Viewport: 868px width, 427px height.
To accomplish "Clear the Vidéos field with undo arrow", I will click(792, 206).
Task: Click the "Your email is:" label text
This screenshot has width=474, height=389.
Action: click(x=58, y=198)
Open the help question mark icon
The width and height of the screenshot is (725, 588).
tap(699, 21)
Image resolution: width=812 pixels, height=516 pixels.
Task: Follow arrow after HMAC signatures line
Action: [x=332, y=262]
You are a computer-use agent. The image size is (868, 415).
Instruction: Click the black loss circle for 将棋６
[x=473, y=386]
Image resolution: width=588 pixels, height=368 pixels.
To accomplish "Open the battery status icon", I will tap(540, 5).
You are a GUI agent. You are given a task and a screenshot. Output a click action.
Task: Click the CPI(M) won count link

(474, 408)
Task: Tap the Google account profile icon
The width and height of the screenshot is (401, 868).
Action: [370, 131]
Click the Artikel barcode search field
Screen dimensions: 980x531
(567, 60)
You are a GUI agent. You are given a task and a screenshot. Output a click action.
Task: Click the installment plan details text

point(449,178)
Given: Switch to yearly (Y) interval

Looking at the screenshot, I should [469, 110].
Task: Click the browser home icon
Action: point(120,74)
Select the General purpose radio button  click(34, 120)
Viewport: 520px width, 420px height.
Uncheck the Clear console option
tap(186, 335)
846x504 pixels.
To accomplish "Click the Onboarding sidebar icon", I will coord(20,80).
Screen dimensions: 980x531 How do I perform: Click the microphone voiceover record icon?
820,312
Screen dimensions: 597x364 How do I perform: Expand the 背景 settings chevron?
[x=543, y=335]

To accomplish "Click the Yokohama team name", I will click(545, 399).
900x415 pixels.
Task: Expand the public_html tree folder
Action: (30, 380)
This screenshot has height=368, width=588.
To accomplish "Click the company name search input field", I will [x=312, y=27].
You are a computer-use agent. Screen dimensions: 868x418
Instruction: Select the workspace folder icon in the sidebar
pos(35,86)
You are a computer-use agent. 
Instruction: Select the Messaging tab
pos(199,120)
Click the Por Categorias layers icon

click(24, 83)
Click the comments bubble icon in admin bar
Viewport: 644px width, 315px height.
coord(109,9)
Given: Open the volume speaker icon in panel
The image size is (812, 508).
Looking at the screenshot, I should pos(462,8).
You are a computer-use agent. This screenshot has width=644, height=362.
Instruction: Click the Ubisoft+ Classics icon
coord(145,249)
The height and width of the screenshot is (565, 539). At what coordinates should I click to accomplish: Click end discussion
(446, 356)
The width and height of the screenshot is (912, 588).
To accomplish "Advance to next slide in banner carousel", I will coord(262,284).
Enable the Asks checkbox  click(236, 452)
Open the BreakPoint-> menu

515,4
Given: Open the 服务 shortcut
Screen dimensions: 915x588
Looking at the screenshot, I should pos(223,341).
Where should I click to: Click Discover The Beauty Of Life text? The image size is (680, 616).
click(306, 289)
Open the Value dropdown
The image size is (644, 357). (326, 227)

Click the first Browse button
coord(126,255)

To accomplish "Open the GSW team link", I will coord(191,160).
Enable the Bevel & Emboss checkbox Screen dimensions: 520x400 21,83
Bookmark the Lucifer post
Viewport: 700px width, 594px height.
* * *
Your task:
Copy each line of the listing above that contains the word "search".

Task output:
Click the Artikel barcode search field
To accomplish "Click the company name search input field", I will [x=312, y=27].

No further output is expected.